Con-E.9 — ax15 (Libertarian Free Will) Is Contested; Compatibilism Undermines ax17#

Severity: E (Moderate) | Sphere: Se5 | Target: ax15, th5, th7

ax15 asserts “genuine agency” — that humans can choose among alternatives within D_free. The text claims denial is “performatively self-refuting.” But this holds only under a libertarian account of agency.

The compatibilist position (held by 59.2% of professional philosophers; Bourget and Chalmers 2023) holds that “genuine choice” is compatible with determinism. Under compatibilism, ax15 can be accepted, but ax17’s guidance/force distinction loses its force: if human choices are determined by prior causes (including divine sustaining per ax9), then the distinction between “guidance” and “force” collapses. God sustaining the entire causal chain (ax9) while claiming to only “guide” (ax17) is, under compatibilism, a distinction without a difference.

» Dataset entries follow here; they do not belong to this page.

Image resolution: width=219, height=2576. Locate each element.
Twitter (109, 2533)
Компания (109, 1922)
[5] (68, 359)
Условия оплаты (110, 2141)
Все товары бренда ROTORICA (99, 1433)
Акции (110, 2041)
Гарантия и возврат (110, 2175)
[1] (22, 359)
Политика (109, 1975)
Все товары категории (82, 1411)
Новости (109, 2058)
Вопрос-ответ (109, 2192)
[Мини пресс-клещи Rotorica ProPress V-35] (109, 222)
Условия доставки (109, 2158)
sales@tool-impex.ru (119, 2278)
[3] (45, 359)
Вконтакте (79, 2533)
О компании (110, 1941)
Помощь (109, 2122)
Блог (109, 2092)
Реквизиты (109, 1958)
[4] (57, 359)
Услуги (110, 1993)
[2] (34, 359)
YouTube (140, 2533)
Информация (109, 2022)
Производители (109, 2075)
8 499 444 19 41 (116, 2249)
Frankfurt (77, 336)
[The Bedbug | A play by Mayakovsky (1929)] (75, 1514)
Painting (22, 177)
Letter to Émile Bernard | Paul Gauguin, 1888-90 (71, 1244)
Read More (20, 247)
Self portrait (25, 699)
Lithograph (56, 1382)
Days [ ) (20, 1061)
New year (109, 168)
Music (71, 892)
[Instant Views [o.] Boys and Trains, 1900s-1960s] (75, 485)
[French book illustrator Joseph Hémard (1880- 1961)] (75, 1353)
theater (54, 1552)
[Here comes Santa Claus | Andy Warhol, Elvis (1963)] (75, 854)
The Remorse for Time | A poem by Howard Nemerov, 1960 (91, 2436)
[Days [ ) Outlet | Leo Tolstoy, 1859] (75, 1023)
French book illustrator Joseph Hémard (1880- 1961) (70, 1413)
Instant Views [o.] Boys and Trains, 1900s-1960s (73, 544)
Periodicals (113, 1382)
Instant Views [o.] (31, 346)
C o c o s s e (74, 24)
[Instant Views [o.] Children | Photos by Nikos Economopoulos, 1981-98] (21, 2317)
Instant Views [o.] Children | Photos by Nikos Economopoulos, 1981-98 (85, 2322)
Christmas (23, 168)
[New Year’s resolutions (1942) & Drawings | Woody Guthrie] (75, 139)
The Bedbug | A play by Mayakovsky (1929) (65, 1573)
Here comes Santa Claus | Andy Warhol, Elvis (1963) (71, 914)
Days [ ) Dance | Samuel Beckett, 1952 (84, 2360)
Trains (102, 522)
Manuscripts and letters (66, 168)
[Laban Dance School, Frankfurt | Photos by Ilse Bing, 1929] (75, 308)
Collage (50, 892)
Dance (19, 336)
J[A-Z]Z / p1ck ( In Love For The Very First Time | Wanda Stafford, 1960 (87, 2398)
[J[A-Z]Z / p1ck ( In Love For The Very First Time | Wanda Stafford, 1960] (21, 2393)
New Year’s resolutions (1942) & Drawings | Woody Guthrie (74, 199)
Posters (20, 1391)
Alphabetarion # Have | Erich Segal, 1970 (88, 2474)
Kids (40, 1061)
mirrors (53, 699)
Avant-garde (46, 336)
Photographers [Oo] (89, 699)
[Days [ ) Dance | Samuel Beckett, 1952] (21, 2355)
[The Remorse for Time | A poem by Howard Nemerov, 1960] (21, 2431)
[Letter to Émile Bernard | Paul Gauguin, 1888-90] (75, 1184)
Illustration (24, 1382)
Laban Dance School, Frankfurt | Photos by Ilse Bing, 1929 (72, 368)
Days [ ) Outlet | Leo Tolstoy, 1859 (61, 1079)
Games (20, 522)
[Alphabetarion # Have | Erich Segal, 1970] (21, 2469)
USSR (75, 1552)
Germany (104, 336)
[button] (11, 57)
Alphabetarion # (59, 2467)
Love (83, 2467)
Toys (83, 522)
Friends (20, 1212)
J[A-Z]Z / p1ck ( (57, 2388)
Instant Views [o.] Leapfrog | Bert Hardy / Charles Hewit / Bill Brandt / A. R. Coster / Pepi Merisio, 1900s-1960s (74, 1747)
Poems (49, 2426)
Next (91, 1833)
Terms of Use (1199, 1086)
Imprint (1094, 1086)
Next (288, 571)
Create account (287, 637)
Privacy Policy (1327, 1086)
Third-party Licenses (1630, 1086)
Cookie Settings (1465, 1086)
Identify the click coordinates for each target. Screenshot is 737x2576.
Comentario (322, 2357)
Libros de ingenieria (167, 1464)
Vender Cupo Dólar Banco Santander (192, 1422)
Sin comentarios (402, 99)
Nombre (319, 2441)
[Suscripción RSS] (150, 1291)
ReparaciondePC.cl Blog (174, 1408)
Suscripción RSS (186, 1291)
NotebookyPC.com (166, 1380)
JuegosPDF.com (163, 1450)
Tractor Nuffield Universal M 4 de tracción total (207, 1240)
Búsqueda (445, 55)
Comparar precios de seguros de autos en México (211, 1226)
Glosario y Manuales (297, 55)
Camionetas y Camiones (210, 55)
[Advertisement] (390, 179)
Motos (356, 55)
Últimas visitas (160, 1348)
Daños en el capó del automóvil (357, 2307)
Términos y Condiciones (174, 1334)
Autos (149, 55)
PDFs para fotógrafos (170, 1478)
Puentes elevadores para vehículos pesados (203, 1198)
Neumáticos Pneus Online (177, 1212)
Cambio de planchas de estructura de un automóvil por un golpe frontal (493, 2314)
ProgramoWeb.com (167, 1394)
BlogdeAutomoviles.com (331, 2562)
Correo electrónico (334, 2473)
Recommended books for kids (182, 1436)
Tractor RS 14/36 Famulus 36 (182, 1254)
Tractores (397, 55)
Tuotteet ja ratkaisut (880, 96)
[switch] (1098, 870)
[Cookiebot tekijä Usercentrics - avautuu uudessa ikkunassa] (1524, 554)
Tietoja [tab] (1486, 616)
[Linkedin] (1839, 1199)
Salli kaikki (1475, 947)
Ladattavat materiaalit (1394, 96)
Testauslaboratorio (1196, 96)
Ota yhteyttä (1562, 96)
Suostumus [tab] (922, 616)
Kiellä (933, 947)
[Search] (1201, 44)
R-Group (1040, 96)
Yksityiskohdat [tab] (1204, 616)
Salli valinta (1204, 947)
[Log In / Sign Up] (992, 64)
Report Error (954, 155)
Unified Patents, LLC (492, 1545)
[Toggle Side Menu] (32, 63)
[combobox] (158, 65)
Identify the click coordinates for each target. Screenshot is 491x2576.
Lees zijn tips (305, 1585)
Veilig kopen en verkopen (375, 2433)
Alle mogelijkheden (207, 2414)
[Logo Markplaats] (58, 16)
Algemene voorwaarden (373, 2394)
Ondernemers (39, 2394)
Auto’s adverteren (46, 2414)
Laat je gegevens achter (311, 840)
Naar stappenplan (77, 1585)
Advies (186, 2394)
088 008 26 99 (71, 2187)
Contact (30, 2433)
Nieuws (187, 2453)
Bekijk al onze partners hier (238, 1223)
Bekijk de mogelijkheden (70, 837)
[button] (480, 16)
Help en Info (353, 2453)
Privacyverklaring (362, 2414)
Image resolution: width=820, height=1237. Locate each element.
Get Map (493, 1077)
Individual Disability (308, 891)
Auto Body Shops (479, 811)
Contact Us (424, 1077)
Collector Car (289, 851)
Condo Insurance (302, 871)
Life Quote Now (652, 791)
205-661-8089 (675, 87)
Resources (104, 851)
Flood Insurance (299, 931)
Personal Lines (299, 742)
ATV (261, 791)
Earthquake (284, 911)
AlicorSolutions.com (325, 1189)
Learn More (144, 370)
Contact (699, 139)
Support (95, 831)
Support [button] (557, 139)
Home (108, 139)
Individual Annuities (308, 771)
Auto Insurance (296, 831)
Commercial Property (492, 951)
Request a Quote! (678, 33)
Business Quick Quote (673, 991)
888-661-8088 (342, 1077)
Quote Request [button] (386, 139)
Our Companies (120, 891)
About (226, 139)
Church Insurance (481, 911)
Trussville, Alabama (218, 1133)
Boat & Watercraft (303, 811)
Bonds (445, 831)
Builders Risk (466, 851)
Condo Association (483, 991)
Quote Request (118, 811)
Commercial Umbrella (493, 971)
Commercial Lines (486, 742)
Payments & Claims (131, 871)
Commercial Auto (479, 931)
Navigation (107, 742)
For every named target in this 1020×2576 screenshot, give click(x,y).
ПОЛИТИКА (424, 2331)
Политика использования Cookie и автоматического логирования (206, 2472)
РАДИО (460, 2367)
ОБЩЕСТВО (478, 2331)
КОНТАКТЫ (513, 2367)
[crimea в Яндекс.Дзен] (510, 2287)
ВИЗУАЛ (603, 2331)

The hard determinist / hard incompatibilist position (Pereboom 2001) rejects ax15 outright. Under this view, the “performative self-refutation” argument fails because making an argument is a caused event, not a free choice.

Steel-man: If ax15 is weakened to compatibilism, ax17’s non-coercion principle becomes unmotivated. If ax15 is rejected entirely, th5 (Divine Non-Responsibility) fails and the innovation theodicy collapses. The practical self-destruction conclusion (the Jubilee System is needed) could still stand, but the theological framework (God seeks volunteers) would not. Dennett (2003) argues the libertarian free will that ax15 presupposes is incoherent and unnecessary; Pereboom (2001) argues moral practices can be grounded without it.